I thought my friend Alan at Milanda’s questions was going to continue biting holes into my social psychological arguments about happiness, but since he has stopped – he has other fish to fry – and because he raises some interesting questions, I think I’d like to take up a particular theme in his objections, which is that I am using a non-standard, or at least a non-Aristolean, notion of happiness.
As I wrote in the last post about the imago of the dominatrix, switch in hand, who cut such a path through 19th century porn, written so often by men who, as little boys, suffered blissful spankings at public schools and felt bereft thereafter – the certain energy goes out of the theme of volupté as the early modern period comes to an end, and happiness, or the pursuit of happiness, triumphs in the official world – the world to which all justifications must refer. To remind y’all – and hey, I’m sorry about being so repetitive, but I can’t really expect my readers to remember all this shit – I am interesting in the way volupté emerged on the margins, in natural philosophy, under the aegis of Epicurus, in the 17th century, and quickly became a slogan for the libertines and for a certain protest against, on the one hand, Christian doctrine, and on the other, the unofficial religion of the intellectuals, which since the Renaissance had been a sort of stoicism derived from Cicero and Seneca. There are a lot of questions both about the emergence and the way it so quickly made its way into a major vector, that group of “idle’ nobles in England and France whose political energies were, essentially, put into the libertine lifestyle – a lifestyle characterized by its distance both from the bourgeois and the monarch. Of course, I’m giving you a pretty rough map, here, of social tendencies into which are folded philosophical themes – but it is a good enough map to predict the kind of conflicts that will occur in the confrontation of theses and little groups. One can talk about salonwork here.
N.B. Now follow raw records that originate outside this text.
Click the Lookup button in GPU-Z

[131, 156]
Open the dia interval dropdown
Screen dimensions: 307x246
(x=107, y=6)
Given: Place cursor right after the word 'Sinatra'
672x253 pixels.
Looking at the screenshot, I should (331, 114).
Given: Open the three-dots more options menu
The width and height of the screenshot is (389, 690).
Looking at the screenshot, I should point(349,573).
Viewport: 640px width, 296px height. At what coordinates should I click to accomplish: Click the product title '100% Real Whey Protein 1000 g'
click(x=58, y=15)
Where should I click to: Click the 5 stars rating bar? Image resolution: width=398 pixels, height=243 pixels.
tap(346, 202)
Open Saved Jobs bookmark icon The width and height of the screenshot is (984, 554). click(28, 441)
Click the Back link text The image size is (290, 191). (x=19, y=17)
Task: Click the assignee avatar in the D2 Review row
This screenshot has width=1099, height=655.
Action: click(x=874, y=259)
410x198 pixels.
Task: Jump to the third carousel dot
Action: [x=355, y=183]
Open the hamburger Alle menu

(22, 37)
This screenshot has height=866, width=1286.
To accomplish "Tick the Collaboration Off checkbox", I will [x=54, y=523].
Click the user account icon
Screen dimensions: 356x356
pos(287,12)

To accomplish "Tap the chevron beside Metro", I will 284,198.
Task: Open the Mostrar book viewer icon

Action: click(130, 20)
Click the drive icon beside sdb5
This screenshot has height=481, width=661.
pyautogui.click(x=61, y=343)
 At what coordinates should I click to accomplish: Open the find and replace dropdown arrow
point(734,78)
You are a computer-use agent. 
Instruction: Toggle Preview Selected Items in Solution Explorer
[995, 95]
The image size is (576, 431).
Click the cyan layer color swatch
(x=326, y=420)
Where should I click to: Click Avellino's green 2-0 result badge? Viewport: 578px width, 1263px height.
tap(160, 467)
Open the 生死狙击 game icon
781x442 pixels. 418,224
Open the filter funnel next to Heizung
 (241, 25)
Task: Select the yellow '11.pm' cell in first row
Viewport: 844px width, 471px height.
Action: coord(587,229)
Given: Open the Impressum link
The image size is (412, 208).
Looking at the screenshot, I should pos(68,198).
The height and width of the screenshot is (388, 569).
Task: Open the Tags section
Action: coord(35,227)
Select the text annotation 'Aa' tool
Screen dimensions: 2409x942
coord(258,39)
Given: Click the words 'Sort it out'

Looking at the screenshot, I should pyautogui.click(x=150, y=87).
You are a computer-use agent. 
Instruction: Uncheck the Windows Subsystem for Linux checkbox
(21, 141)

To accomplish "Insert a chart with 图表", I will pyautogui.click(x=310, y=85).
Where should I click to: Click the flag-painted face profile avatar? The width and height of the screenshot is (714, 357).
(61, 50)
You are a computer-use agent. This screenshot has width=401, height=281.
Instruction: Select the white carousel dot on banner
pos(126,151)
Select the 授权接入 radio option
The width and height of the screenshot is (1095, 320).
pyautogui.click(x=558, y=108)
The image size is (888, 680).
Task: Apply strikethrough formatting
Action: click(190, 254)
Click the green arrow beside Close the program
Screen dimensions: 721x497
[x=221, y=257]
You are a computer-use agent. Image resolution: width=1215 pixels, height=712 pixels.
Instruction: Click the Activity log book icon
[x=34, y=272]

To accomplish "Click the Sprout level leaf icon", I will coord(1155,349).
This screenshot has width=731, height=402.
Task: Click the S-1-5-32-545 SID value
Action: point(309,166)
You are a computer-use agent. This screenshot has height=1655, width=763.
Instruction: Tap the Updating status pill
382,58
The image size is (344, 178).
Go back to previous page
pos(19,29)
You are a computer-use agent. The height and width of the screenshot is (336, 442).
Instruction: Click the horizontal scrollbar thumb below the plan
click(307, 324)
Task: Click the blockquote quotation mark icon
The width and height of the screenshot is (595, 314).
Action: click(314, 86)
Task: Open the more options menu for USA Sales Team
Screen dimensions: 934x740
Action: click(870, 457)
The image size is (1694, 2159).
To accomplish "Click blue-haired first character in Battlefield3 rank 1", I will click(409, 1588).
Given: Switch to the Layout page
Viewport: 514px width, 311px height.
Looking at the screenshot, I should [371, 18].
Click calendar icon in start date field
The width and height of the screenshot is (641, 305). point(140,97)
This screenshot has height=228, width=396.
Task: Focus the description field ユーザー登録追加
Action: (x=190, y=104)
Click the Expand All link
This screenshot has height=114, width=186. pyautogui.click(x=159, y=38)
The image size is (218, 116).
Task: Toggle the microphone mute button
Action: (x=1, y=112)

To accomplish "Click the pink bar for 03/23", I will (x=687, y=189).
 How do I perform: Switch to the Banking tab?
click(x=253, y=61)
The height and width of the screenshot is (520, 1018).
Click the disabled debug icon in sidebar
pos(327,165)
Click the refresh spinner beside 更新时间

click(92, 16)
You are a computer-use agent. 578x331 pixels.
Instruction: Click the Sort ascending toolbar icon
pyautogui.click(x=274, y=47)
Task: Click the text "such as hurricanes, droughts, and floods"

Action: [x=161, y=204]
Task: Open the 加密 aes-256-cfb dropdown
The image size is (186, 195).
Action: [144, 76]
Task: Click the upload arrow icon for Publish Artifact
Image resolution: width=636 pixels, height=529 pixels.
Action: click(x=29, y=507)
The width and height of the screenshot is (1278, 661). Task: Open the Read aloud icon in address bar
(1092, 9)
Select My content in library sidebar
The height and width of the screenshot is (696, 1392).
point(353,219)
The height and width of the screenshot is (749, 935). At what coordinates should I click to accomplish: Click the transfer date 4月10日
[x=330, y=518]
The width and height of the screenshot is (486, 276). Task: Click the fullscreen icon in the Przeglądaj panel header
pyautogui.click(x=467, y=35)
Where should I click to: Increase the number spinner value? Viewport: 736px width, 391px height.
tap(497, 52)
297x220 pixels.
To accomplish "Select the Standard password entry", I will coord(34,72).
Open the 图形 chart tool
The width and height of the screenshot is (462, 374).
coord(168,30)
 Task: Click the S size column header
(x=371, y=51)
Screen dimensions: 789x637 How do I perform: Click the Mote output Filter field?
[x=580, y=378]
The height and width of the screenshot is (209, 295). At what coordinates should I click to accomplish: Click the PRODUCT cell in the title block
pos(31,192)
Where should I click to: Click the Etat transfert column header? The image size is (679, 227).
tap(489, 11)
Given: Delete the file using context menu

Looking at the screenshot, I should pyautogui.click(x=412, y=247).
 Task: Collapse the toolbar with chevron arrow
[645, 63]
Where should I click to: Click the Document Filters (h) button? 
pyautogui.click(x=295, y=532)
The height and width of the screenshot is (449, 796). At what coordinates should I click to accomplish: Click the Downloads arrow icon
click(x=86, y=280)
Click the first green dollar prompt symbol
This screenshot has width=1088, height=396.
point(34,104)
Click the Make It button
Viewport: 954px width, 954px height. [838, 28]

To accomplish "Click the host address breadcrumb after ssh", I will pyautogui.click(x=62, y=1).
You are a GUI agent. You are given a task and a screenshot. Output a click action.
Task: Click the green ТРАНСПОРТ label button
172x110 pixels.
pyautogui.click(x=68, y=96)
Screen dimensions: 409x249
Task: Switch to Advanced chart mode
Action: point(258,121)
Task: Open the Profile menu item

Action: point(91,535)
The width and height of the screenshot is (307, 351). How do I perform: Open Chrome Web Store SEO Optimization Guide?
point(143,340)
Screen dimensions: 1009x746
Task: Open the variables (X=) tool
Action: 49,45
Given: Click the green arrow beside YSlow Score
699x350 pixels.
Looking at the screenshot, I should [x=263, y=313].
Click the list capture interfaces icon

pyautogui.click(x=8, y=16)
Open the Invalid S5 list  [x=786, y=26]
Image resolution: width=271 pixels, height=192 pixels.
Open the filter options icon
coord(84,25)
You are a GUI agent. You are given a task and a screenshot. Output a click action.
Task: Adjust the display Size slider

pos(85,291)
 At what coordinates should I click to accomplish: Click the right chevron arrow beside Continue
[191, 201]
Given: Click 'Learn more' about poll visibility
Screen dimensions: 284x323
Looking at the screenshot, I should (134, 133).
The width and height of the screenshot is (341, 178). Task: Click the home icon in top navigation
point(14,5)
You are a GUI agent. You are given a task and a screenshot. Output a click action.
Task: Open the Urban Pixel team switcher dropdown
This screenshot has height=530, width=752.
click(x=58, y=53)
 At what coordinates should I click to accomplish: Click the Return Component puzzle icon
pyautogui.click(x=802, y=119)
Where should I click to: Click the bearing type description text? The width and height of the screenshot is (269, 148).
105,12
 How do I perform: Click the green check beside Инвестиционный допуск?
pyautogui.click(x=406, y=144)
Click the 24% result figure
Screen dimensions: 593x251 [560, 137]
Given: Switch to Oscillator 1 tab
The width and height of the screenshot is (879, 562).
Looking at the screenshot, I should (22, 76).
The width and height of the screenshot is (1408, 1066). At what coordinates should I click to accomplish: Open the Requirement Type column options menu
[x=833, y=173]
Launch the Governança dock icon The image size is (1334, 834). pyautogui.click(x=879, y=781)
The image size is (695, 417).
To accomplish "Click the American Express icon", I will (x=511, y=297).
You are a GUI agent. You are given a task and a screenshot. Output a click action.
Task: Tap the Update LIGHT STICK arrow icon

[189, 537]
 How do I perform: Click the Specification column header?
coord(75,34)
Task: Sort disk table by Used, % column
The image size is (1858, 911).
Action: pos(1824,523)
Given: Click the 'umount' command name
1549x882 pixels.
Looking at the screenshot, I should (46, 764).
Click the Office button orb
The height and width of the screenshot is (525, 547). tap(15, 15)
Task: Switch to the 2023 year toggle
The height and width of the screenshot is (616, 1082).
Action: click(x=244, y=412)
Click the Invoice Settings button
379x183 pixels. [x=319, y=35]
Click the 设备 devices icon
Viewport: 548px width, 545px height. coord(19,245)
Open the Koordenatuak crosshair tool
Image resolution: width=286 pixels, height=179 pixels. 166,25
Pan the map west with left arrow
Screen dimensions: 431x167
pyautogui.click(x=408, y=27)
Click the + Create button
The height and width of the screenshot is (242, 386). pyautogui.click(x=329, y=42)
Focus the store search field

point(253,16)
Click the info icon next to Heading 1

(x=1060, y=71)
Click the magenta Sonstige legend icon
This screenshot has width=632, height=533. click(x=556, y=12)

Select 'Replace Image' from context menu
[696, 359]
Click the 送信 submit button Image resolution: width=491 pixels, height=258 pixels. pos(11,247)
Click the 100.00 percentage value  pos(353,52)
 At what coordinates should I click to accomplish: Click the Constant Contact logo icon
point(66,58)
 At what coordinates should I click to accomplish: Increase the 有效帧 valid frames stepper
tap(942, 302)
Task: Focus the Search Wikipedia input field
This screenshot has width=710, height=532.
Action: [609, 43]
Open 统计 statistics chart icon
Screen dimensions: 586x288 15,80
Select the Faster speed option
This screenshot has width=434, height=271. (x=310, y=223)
But let’s not be distracted by the formal characteristics of philosophical history as I am presenting it, like Hegel, Jr. What happened in the Anglosphere was that the dialectic of volupté was aborted – in contrast to what happened in France. In its place, the Scottish Enlightenment expressed the mores of proto-liberal culture in a systematized ethics of sympathy and a theory of the market – the former justifying the raw terror visited upon various global populations by the embodiment of the latter.
So, to return to Alan’s question, or to derive a historical question from one of his questions: how does Aristotle’s idea of happiness, which has become central in contemporary philosophical ethics, fit into this story?